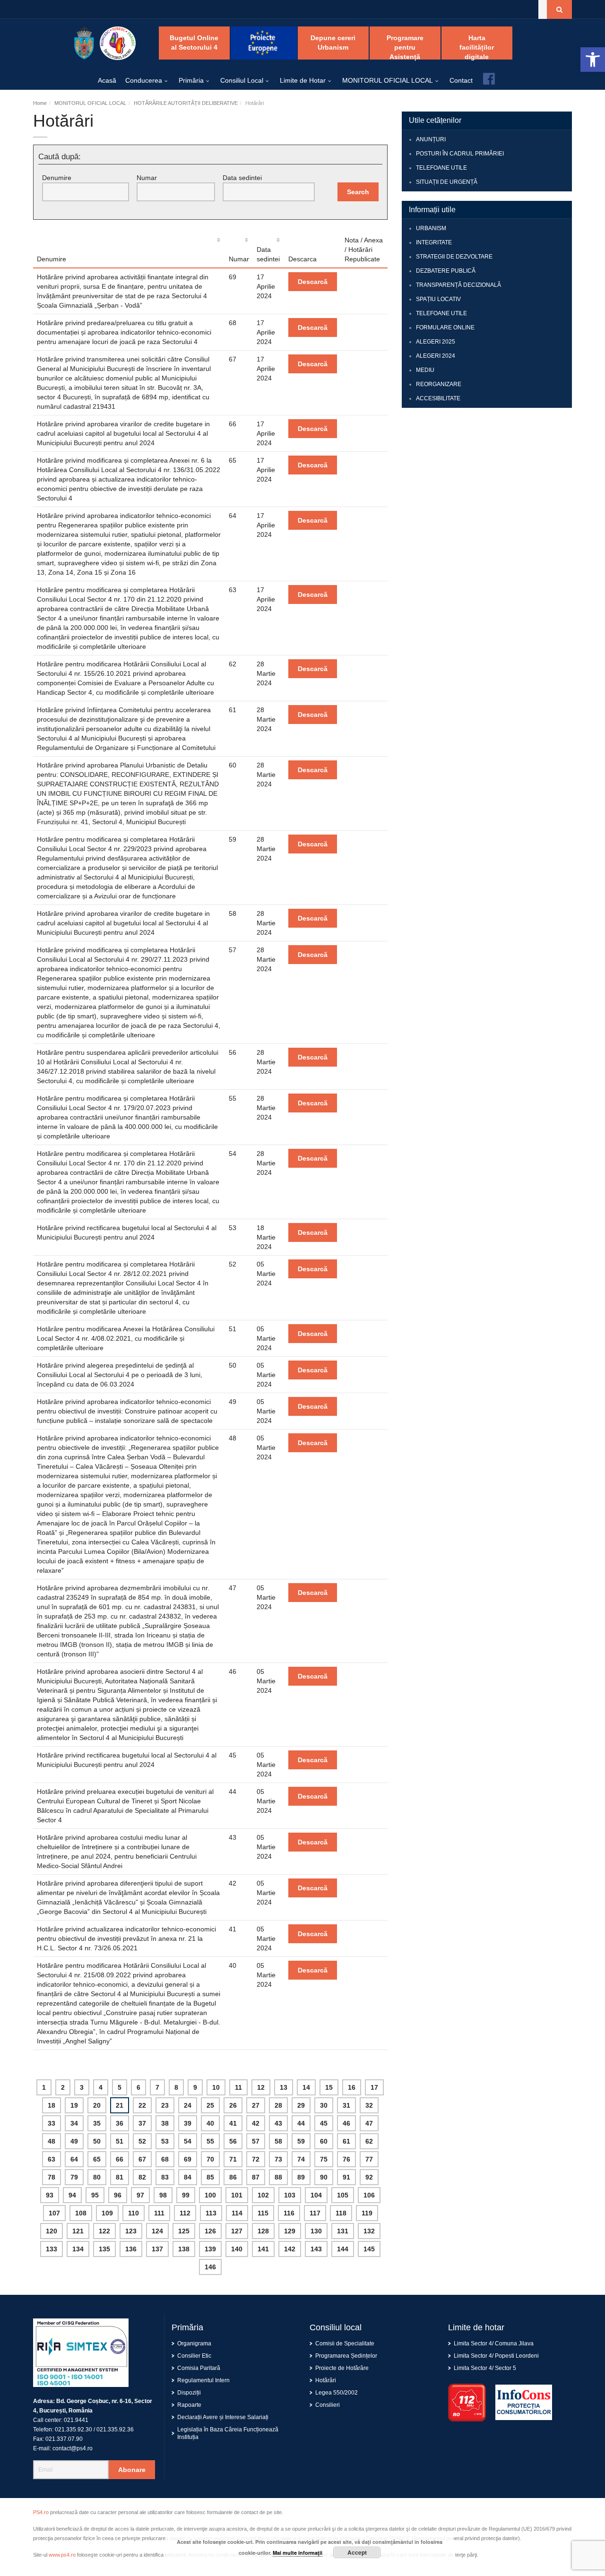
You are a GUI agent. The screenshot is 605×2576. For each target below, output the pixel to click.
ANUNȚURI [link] (431, 139)
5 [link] (119, 2087)
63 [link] (51, 2159)
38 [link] (165, 2123)
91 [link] (346, 2177)
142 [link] (289, 2249)
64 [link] (74, 2159)
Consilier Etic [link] (194, 2355)
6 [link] (138, 2087)
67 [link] (142, 2159)
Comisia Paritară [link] (198, 2368)
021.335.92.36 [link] (115, 2429)
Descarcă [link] (313, 281)
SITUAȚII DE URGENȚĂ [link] (446, 182)
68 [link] (165, 2159)
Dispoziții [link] (189, 2392)
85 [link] (210, 2177)
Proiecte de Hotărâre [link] (342, 2368)
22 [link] (142, 2105)
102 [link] (263, 2195)
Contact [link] (461, 80)
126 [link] (210, 2231)
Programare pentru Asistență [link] (405, 47)
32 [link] (369, 2105)
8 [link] (176, 2087)
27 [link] (255, 2105)
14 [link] (306, 2087)
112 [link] (185, 2213)
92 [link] (369, 2177)
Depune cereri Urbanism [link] (333, 42)
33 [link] (51, 2123)
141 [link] (263, 2249)
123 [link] (131, 2231)
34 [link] (74, 2123)
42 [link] (255, 2123)
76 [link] (346, 2159)
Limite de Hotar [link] (303, 80)
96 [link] (117, 2195)
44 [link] (301, 2123)
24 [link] (187, 2105)
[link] (592, 59)
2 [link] (63, 2087)
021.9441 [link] (76, 2420)
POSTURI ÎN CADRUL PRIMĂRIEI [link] (460, 153)
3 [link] (82, 2087)
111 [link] (159, 2213)
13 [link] (283, 2087)
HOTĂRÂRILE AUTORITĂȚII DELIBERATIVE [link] (186, 103)
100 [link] (210, 2195)
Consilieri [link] (327, 2405)
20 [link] (97, 2105)
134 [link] (78, 2249)
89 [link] (301, 2177)
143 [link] (316, 2249)
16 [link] (351, 2087)
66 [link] (119, 2159)
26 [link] (233, 2105)
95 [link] (95, 2195)
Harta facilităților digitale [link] (476, 47)
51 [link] (119, 2141)
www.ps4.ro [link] (62, 2555)
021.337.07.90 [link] (64, 2439)
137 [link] (157, 2249)
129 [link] (289, 2231)
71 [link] (233, 2159)
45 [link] (324, 2123)
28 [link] (278, 2105)
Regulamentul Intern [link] (203, 2380)
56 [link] (233, 2141)
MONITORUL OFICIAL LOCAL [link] (387, 80)
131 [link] (342, 2231)
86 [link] (233, 2177)
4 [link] (101, 2087)
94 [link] (72, 2195)
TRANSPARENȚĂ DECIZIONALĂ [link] (458, 285)
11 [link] (238, 2087)
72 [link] (255, 2159)
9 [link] (195, 2087)
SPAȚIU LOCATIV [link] (438, 299)
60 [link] (324, 2141)
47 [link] (369, 2123)
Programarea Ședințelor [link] (346, 2355)
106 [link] (369, 2195)
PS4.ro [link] (41, 2512)
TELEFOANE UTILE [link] (441, 167)
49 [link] (74, 2141)
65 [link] (97, 2159)
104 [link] (316, 2195)
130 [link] (316, 2231)
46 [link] (346, 2123)
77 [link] (369, 2159)
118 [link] (341, 2213)
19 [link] (74, 2105)
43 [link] (278, 2123)
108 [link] (80, 2213)
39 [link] (187, 2123)
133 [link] (51, 2249)
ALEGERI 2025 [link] (435, 341)
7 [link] (157, 2087)
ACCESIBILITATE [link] (438, 398)
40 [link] (210, 2123)
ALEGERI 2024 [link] (435, 356)
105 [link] (342, 2195)
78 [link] (51, 2177)
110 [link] (133, 2213)
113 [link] (211, 2213)
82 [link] (142, 2177)
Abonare (132, 2469)
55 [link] (210, 2141)
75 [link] (324, 2159)
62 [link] (369, 2141)
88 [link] (278, 2177)
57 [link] (255, 2141)
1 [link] (44, 2087)
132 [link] (369, 2231)
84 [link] (187, 2177)
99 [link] (186, 2195)
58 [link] (278, 2141)
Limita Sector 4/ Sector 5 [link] (485, 2368)
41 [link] (233, 2123)
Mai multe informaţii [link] (297, 2552)
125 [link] (184, 2231)
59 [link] (301, 2141)
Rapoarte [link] (189, 2405)
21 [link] (119, 2105)
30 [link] (324, 2105)
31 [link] (346, 2105)
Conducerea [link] (143, 80)
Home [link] (40, 103)
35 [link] (97, 2123)
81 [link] (119, 2177)
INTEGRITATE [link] (434, 242)
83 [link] (165, 2177)
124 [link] (157, 2231)
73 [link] (278, 2159)
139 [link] (210, 2249)
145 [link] (369, 2249)
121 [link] (78, 2231)
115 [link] (263, 2213)
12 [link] (261, 2087)
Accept (357, 2552)
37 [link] (142, 2123)
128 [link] (263, 2231)
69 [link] (187, 2159)
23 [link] (165, 2105)
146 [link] (210, 2267)
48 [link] (51, 2141)
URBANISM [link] (431, 228)
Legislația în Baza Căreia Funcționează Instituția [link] (227, 2433)
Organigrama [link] (194, 2343)
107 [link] (54, 2213)
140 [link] (236, 2249)
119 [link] (367, 2213)
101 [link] (236, 2195)
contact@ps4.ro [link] (72, 2448)
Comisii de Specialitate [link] (344, 2343)
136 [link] (131, 2249)
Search (358, 192)
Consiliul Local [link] (241, 80)
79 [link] (74, 2177)
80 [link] (97, 2177)
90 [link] (324, 2177)
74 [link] (301, 2159)
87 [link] (255, 2177)
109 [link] (107, 2213)
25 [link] (210, 2105)
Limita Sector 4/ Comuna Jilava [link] (494, 2343)
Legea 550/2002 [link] (336, 2392)
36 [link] (119, 2123)
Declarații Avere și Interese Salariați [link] (222, 2417)
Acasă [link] (107, 80)
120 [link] (51, 2231)
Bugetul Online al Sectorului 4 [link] (194, 42)
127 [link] (236, 2231)
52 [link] (142, 2141)
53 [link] (165, 2141)
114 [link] (237, 2213)
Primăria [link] (191, 80)
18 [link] (51, 2105)
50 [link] (97, 2141)
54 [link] (187, 2141)
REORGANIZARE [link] (438, 384)
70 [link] (210, 2159)
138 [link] (184, 2249)
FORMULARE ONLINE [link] (445, 327)
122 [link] (104, 2231)
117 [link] (315, 2213)
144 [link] (342, 2249)
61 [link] (346, 2141)
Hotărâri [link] (325, 2380)
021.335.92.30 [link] (73, 2429)
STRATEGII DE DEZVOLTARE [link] (454, 256)
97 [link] (140, 2195)
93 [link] (49, 2195)
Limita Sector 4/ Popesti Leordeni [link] (496, 2355)
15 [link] (329, 2087)
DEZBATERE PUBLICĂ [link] (445, 270)
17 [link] (374, 2087)
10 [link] (216, 2087)
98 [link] (163, 2195)
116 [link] (289, 2213)
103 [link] (289, 2195)
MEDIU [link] (425, 370)
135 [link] (104, 2249)
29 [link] (301, 2105)
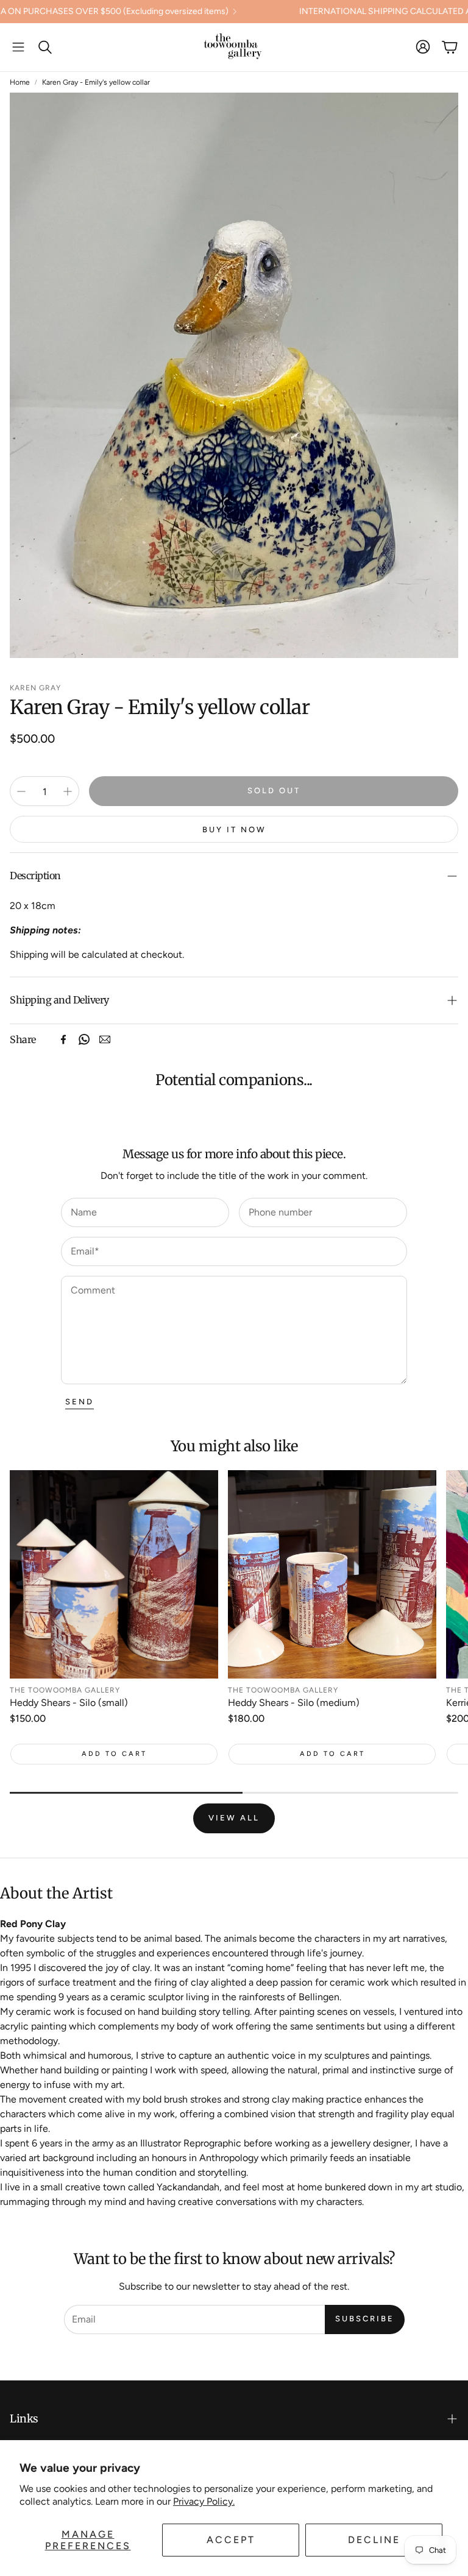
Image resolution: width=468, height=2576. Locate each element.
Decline (374, 2540)
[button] (18, 46)
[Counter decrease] (21, 791)
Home (20, 82)
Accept (231, 2540)
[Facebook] (63, 1039)
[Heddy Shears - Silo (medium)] (332, 1574)
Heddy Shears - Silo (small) (69, 1702)
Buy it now (234, 829)
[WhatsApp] (84, 1039)
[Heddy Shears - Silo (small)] (114, 1574)
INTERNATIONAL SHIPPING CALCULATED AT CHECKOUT (325, 11)
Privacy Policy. (204, 2501)
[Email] (104, 1039)
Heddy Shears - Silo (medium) (294, 1702)
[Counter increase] (68, 791)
_ _ _ _ _
### What you have to do
The range runs from the line with "91 [link] (346, 2177)" up to and including the line with "76 [link] (346, 2159)" in the listing above; please write out exactly those lines and nothing more.

### Output for this exercise
91 [link] (346, 2177)
142 [link] (289, 2249)
64 [link] (74, 2159)
Consilier Etic [link] (194, 2355)
6 [link] (138, 2087)
67 [link] (142, 2159)
Comisia Paritară [link] (198, 2368)
021.335.92.36 [link] (115, 2429)
Descarcă [link] (313, 281)
SITUAȚII DE URGENȚĂ [link] (446, 182)
68 [link] (165, 2159)
Dispoziții [link] (189, 2392)
85 [link] (210, 2177)
Proiecte de Hotărâre [link] (342, 2368)
22 [link] (142, 2105)
102 [link] (263, 2195)
Contact [link] (461, 80)
126 [link] (210, 2231)
Programare pentru Asistență [link] (405, 47)
32 [link] (369, 2105)
8 [link] (176, 2087)
27 [link] (255, 2105)
14 [link] (306, 2087)
112 [link] (185, 2213)
92 [link] (369, 2177)
Depune cereri Urbanism [link] (333, 42)
33 [link] (51, 2123)
141 [link] (263, 2249)
123 [link] (131, 2231)
34 [link] (74, 2123)
42 [link] (255, 2123)
76 [link] (346, 2159)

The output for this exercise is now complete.